進行役の「在校生代表」の言葉に重なって新入生から歓声があがる。つられて前を見ると鮮やかな緋色の髪の青年が登壇し歓声に応えるように大きく手を振った。緋色の髪は王家の象徴だ、つまり彼がジェニア様の婚約者でこの国の王太子であるサイラス・ルベル・エスカラーチェ、その人だった。
「まずは王都までの道のりご苦労であった。この学び舎で各々励み、諸君らが有益な人材になることを期待する。以上だ」
あまりにも簡潔な挨拶に思わず呆けてしまったが、ぱらぱらと聞こえてくる拍手の音に慌てて私も手を叩く。盛大な拍手を受けて王太子殿下はあっさりと壇上を後にした。
続いて新入生代表として登壇したのはジェニア様で、王太子殿下ほどではないが歓声があがる。流石、未来の王太子妃である。彼女は定番の挨拶をこちらに語りかけるように堂々と述べ、最後に自身の名で締めると、先程よりも揃った拍手が響いた。
「すごいね」
隣から内緒話のように囁かれて、それに小さく頷いた。初日にあったことは本当は夢だったのではないだろうか、そう疑ってしまうくらいに壇上の彼女は住む世界が違うように思えた。
◆
「すっっっっっごく緊張したわ」
あの後、その場で明日からの授業の説明を受け、解散となった。そして、部屋に戻って寮の部屋に直接配給された教科書を整理している時、ジェニア様が訪ねてきて今に至る。

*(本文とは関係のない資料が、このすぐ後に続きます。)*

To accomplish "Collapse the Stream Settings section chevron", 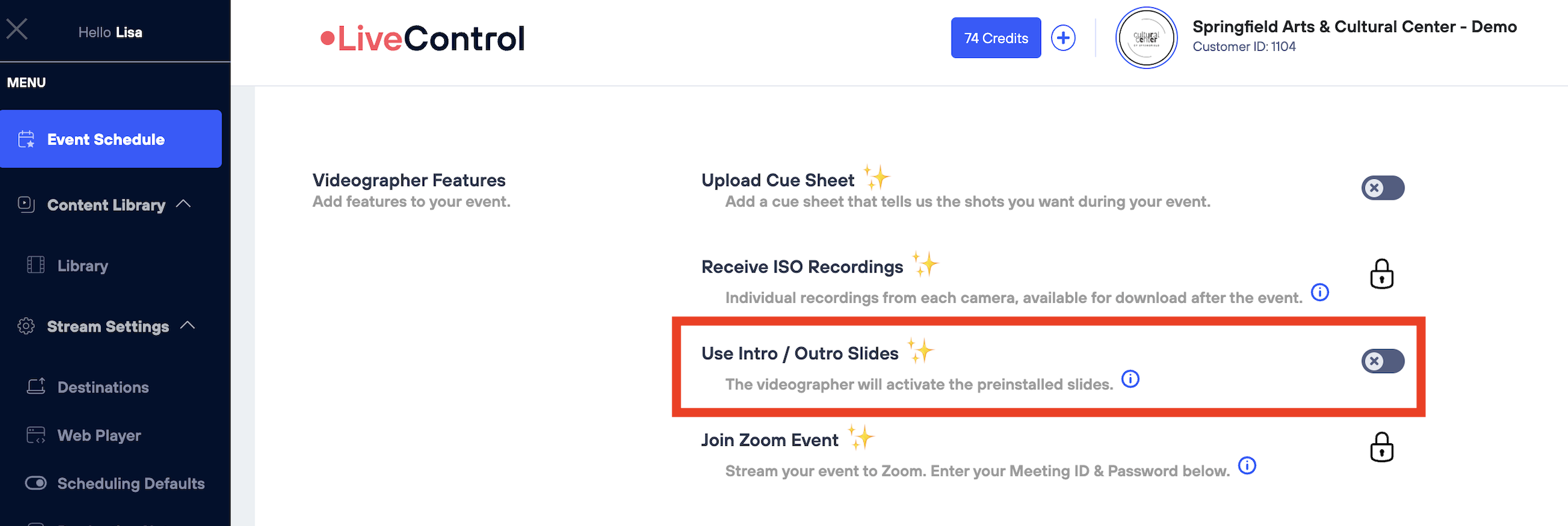I will [x=188, y=326].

「こういう挨拶はヒロインにやらせて欲しいわ。どこかおかしなところはなかった?」
「とても緊張されているようには見えませんでした」
それならいいのだけどとテーブルに両肘をついて両手に顔を乗せる。後ろに控えるリュナさんが「お嬢様、お行儀が悪いですよ」と嗜めるが姿勢を正す気はないようだ。

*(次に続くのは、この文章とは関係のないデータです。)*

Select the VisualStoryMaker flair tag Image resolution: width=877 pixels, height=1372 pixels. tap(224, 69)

「それにしても、殿下の挨拶も大概よね、式典の口上くらいきちんとしたらいいのに、必死に覚えた私が馬鹿みたいだわ」
「私は初めて殿下を拝見しましたが……」
なんと言えばいいのか言葉に詰まる。どう表現しても不敬に当たるような気がして。ジェニア様とこんな風に接しているのも傍から見れば不敬に当たるのだろうけれど。
「私しかいないのだから取り繕わなくても構わないわ。尊大な方でしょう、王族だから当たり前だけれど、私はそういうところが少し苦手なのよね」
ふうとため息を吐くジェニア様に私は笑うことしか出来なかった。